If you’ve ever heard of these words, “reorganization,” “reclassification” or even “reassignment” then you know that they often mean a demotion. A lot of recent media  coverage of former Today Show anchor Ann Curry used the word “reassignment” and speculation was rampant about her assumed demotion.

Demotions happen regularly, as seen in sports teams when a player sent down to the farm team. But what about demotions at work? Why do they happen?

Human Resources expert Sarah Paul says, “They can happen for various reasons, the result of a downsizing or reorganization, poor performance in a current role or as an alternative to termination.”

Paul says that demotions can happen for a variety of reasons. One of them is the Peter Principle. “A common reason I’ve seen is when a company promotes an employee who is highly effective and technically competent in their current role into a position of management. After some time, it becomes apparent that they lack the skills to effectively manage and take on the more senior or higher level responsibilities.

“For example, they may lack the ability to lead a team, develop and manage budgets, or build credibility with peers. Some people are just better as a do’er than a leader. In this case, the employee would be demoted back to his/her previous role.  Some may welcome this move, while others see the demotion as a personal and professional failure.”

Demotions, explains Paul, should never taken lightly as there are legal issues involved when deciding to demote an employee. While it’s a way to keep a valuable employee, demoting an employee can lead to constructive dismissal when an employee feels that a major reduction of hours, benefits, status or job growth has been adversely affected.

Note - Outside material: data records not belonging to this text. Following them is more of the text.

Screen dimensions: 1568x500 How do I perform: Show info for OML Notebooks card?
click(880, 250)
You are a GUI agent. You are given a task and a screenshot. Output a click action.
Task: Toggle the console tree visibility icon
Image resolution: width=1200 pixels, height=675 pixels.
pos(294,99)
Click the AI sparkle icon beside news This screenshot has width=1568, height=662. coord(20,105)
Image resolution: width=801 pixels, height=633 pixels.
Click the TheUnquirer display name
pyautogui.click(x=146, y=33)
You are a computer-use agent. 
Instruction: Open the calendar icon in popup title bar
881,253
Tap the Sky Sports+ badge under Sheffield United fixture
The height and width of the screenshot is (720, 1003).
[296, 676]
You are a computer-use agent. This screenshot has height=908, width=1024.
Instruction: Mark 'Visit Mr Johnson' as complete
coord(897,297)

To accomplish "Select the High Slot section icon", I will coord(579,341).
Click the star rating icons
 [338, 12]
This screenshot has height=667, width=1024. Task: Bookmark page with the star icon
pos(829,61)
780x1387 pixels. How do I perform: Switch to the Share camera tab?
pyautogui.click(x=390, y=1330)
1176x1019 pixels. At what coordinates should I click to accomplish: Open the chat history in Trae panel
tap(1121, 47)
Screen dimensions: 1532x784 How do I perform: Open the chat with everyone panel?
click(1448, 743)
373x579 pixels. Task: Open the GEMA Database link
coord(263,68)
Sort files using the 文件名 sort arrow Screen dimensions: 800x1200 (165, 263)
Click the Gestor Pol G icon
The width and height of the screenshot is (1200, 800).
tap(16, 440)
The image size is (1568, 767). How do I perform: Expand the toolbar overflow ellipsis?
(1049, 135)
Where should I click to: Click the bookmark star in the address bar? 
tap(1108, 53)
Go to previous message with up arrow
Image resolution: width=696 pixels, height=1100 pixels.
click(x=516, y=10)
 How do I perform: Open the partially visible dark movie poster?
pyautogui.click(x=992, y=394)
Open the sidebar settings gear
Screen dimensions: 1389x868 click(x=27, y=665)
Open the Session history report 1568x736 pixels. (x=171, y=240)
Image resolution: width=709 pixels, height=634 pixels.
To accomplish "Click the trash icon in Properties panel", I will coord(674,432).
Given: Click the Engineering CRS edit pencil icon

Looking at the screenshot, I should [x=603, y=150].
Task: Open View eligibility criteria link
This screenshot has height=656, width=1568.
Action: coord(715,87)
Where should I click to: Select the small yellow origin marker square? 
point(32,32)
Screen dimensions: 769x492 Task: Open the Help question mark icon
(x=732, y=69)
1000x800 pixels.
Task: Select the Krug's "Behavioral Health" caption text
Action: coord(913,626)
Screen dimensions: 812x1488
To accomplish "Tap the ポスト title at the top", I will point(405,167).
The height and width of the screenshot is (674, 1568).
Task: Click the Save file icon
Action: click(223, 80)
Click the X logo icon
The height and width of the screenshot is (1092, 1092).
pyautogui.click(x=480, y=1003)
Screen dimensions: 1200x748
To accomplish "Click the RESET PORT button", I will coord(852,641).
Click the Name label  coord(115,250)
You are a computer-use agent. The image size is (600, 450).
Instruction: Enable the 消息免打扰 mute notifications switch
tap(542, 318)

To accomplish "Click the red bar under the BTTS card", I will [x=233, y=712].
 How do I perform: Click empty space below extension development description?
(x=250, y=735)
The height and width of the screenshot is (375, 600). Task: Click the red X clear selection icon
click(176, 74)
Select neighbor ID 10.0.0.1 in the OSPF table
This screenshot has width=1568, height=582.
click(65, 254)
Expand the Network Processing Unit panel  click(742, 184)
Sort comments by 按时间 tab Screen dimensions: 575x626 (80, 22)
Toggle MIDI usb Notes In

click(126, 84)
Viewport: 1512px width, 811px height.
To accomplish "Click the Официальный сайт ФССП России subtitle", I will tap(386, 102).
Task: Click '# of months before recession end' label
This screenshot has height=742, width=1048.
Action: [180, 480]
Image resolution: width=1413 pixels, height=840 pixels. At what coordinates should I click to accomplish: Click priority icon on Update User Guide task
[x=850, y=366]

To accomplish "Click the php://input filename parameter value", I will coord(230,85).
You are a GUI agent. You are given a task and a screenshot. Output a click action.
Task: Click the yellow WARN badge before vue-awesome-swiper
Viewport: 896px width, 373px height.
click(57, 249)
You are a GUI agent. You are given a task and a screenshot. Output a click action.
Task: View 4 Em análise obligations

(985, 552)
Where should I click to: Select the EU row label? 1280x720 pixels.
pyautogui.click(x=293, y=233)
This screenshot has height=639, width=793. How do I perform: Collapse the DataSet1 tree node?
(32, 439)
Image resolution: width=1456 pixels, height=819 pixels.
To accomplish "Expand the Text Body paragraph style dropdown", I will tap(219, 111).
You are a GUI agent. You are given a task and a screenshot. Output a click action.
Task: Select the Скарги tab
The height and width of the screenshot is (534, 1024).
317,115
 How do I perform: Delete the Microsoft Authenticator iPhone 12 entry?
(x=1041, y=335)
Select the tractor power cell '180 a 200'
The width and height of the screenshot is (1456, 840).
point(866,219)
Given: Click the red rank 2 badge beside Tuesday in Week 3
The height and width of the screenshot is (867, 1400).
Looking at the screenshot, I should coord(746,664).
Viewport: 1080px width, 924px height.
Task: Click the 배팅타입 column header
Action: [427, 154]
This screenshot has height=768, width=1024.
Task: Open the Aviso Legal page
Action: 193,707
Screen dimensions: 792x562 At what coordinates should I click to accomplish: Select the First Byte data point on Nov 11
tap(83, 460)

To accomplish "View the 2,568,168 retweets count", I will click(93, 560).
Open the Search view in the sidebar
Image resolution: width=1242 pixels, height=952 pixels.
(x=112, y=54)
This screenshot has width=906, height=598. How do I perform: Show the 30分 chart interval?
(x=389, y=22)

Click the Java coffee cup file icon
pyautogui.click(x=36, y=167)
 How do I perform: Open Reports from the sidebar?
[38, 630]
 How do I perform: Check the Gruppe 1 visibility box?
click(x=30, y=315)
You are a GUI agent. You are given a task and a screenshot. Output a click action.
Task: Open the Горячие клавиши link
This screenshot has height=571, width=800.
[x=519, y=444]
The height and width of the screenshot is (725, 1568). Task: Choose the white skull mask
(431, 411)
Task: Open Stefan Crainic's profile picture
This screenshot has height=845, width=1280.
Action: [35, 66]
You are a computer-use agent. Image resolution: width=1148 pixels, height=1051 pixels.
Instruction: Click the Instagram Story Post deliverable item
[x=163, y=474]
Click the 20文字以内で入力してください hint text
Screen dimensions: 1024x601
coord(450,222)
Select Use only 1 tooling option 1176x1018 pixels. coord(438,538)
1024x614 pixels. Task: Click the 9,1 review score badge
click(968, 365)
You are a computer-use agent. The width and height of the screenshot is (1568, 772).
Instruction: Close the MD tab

Paul says, “Companies must be very careful when demoting. It is important to manage the situation in a professional, humanistic and legally compliant manner. Demoting an employee in the hopes that she or he will quit is not only unethical, but is also putting the company at legal risk. It’s always a good idea to consult with legal counsel before any demotion because if the process is not conducted properly, it may result in a constructive dismissal lawsuit.”

So how can a company deal with demotions within its staff? As Paul says, it’s about managing the situation in a humanistic and legal manner. “You need to balance the needs of the company with those of the employee. Some ways to minimize risk and make the transition as positive as possible are to explain the rationale to the employee to generate buy-in, keep the salary and benefits comparable to the old position and ensure the responsibilities of the new position do not demean the employee.”

Even then, an employee who doesn’t like or want to be demoted will more than suffer from poor job performance and will more than likely leave the company as soon as possible.

If you’ve been demoted, what can you do to mitigate the circumstances?

Stay Professional

You’re going to go through a lot of emotions and your instincts might be to lash out or criticize. Remain professional as you still have to work at the company or need certain people as references for your next job.

Keep a High Standard of Work

Demotions are not always dismissals. If you need the job, keep up a high level of work. That way you haven’t given them an reason to terminate you.

Ask About Improvement

Does the company want you to improve certain skills before they promote you? While you might want to hide, this could be an opportunity to sit with your boss and have a frank talk. It won’t be pretty but it will be informative.

Document Everything

We’ve said this before but document everything and keep it at home, not on your work computer.

Keep the Job Search Quiet

Your manager and colleagues don’t need to know you’re on Workopolis looking a new job. Be discreet. Your manager may not be surprised by your job search but don’t rub it in anyone’s face.

Lawyer Up

If you think you’ve been constructively dismissed, consult a lawyer for advice.